The Miami Herald: 2 months later, Shell again alters its reserve count
BY BRUCE STANLEY
Associated Press
Posted on Fri, Mar. 19, 2004
Shell announces yet more oil-reserve cuts and delays release of its annual report to let independent auditors review its reserves.
LONDON - The Royal Dutch/Shell Group suffered another blow to its reputation Thursday when it announced additional cuts to its estimated reserves of oil and natural gas and suggested that more reductions might follow.
Shell downgraded 250 million barrels in reserves to other, less certain, categories.

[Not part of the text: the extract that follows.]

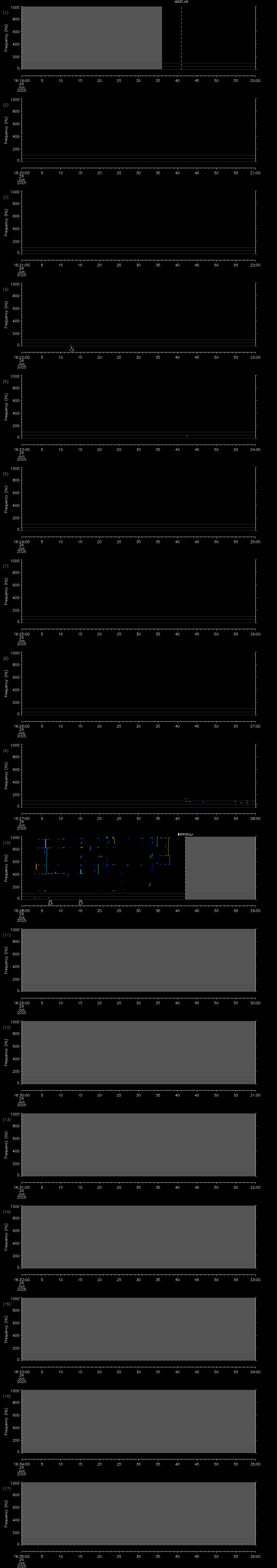Click the ADDET_ON marker label in panel 1

pos(182,2)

At the same time, it decided not to book a separate batch of 220 million barrels that it had earlier considered worthy of classifying as reserves.
The company postponed the release of its annual report by about two months to give independent auditors enough time to complete a review of all of the company's reserves.

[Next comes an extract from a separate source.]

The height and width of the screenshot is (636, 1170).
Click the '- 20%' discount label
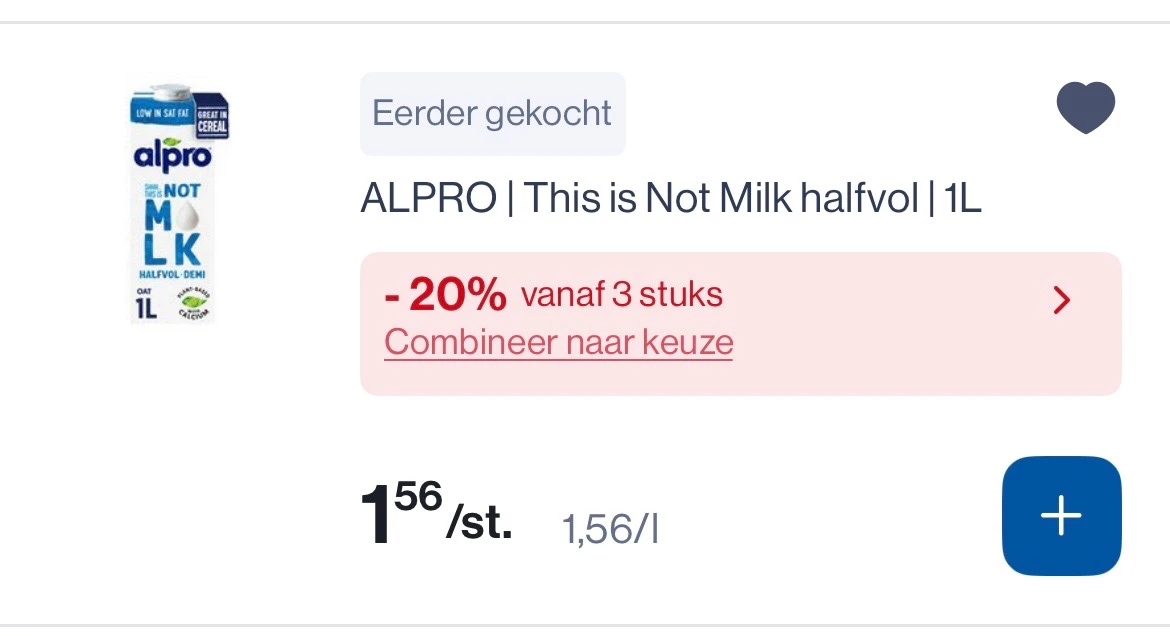coord(445,295)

The reclassifications follow Shell's stunning announcement in January that it was downgrading 3.9 billion barrels in reserves -- or about 20 percent of its total holdings.

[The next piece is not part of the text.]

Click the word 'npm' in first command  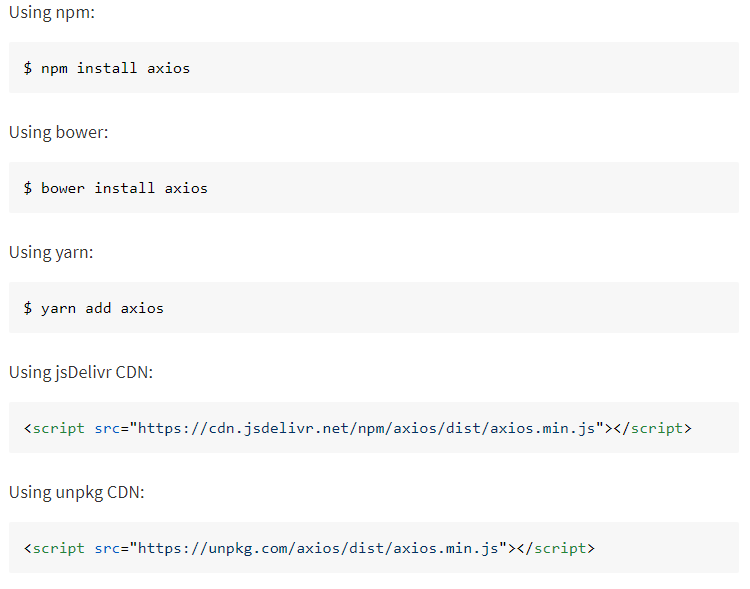click(55, 69)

That disclosure caused a shareholder uproar that led to the resignation of Shell's former chairman, Sir Philip Watts, and its head of exploration and production.
''We have to make very sure we don't drop this ball again,'' new Chairman Jeroen van der Veer said. ``I do realize our reputation has been dented.''
Shares in Shell Transport & Trading, the group's British component, closed 2.9 percent lower Thursday, at 361 pence ($6.61), in London.
The company's U.S.-traded shares were off 60 cents, closing at $47.71, on the New York Stock Exchange.
The latest changes would increase the company's after-tax costs by about $20 million.
Shell said it also planned to write off $10 million worth of wells associated with its reclassified assets.
''Because of [Shell's] operational underperformance of the last six months and the farcical nature of the whole reserves issue, today really was a negative surprise,'' said Jason Kenney, of ING Financial Markets, in Edinburgh, Scotland.
Shell executives explained their decisions in a hastily arranged news conference. Managing Director Malcolm Brinded, striking an almost confessional tone with analysts and reporters, acknowledged that the announcement was ``a surprise and disappointment.''
Shell chose to reclassify 250 million barrels in oil and gas, mostly in northwestern Europe and Australasia, as a result of an independent review that has so far analyzed 40 percent of its total proved reserves.
Together with the much larger downgrade in January, Shell has now reclassified 4.15 billion in reserves that it had carried on its books.